Y de repente, entre el marasmo de las idas y venidas a cuenta del amor y sus bastardías, el sol hace acto de presencia. La luz de Cádiz y un sonido y una letra que remite (como otras canciones) a Nacho Vegas, nos trasladan al verano, al calor, a las playas de Conil, de El Palmar, de los Caños de Meca, donde el tiempo y la libertad son uno y lo mismo, aliados contra la melancolía, inductores de los desafueros de la pasión. Un coche. Una radio. Cuerpos sudorosos, salados. La insinuación. La posibilidad de una historia. Y, por último, la autoridad: «Te quitaste el bañador / y pudiste ver mis ganas. / Vistas de retrovisor, / manos que se deslizaban. / Y me derretía / mientras intentaba conducir / con tu boca cerca de la mía. / Y nos paró la Guardia Civil». Esta eventualidad cortocircuitó un diálogo corporal que años más tarde pudo repetirse de no ser porque el protagonista, de nuevo, se derretía «mientras intentaba conseguir / chapar esa puerta que se abría».

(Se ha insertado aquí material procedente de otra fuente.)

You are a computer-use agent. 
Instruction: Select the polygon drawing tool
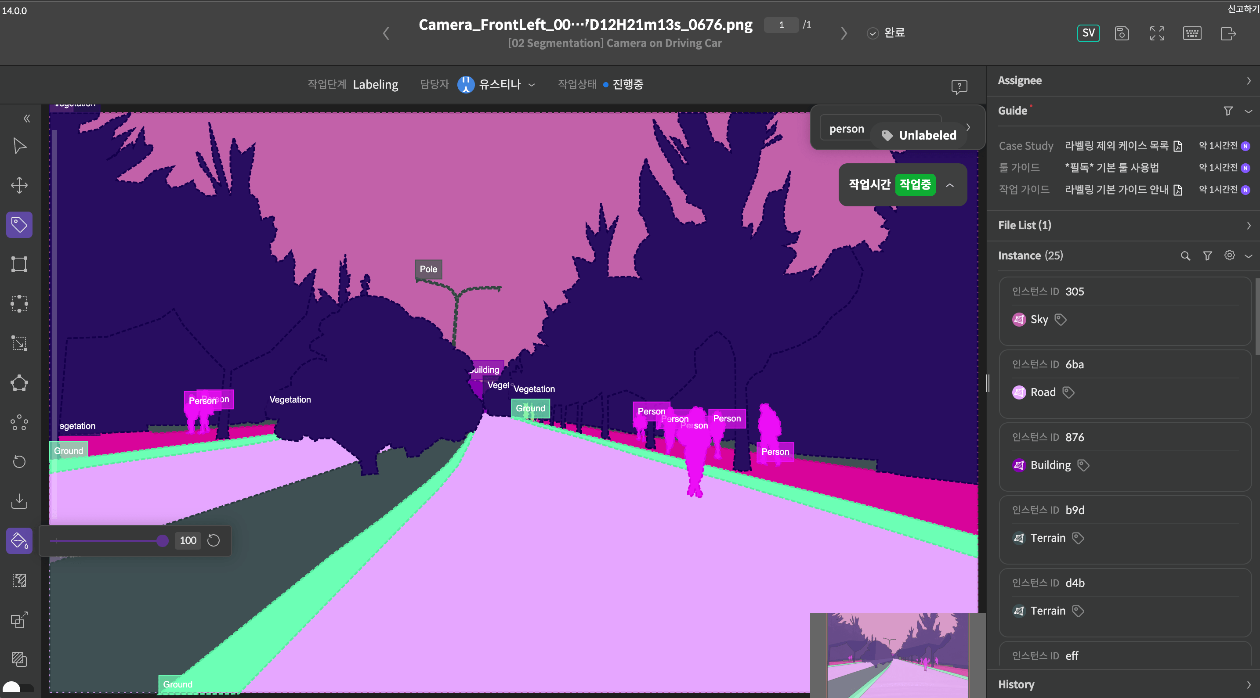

El partido del amor se da ya por definitivamente perdido en Qatar 2022. Poco importa que se decepcione a la afición. Un postrer conato de esperanza y desesperación certifica que todo ha sido en vano. La realidad y el sueño se alían en No es que no quiera despertar. ¿Cómo escapar de aquello que nos visita durante el sueño, cuando nuestra parte consciente se relaja y el inconsciente hace de las suyas en ese infierno-paraíso que es el universo de lo onírico? Llega la asunción de un nuevo estado de cosas en el que tiene cabida la añoranza y esa idea del amor que se ha ido aunque todavía queden las ganas: «No es que no quiera despertar / pero me vas a faltar / en tu lado de la cama. / […] / He vuelto a soñar contigo / y herido por fuego amigo / voy a volver a soñar / con el cielo de tu boca, / con sentir tu risa loca / y con volverte a follar. / No es que no quiera dormirme, / pero es que voy a aburrirme / sin nadie con quién jugar. / No sé qué voy a hacer / con estas ganas / de todo / todo contigo».
La fiesta que me prometiste es un disco para bailar y pasarlo bien, para beber y besarse, para caer y levantarse, para reír y llorar, para lamerse las heridas del alma y para follar por los rincones. «Es puritita autoficción», han declarado Emilia, Pardo y Bazán. Se reafirman en sus palabras en versos como: «Sentimos nostalgia / de algo que no hemos vivido / y disimulamos / con nuestros amigos», o: «Como aquel polvo de autoficción / borrachos en el balcón / en el que se encerró tu novio / al oír esta canción».
El género novelístico de la autoficción, es decir, la construcción de un texto literario (y las canciones, a su manera, pueden serlo) en el que el autor se inspira en experiencias propias a las que incorpora elementos ficticios para crear una nueva realidad, está de moda. Lo que haya de verdad o de invención en las letras de La fiesta que me prometiste poco importa. El hecho es que funcionan como un reloj suizo a la hora de contarnos, y cantarnos, una historia que son muchas al mismo tiempo. Porque, al fin y al cabo, como afirma Ramón Eder en uno de sus deslumbrantes aforismos: «La vida es una ficción basada en hechos reales». Pues eso. Prometámonos muchas más fiestas con fondo sonoro de Emilia, Pardo y Bazán.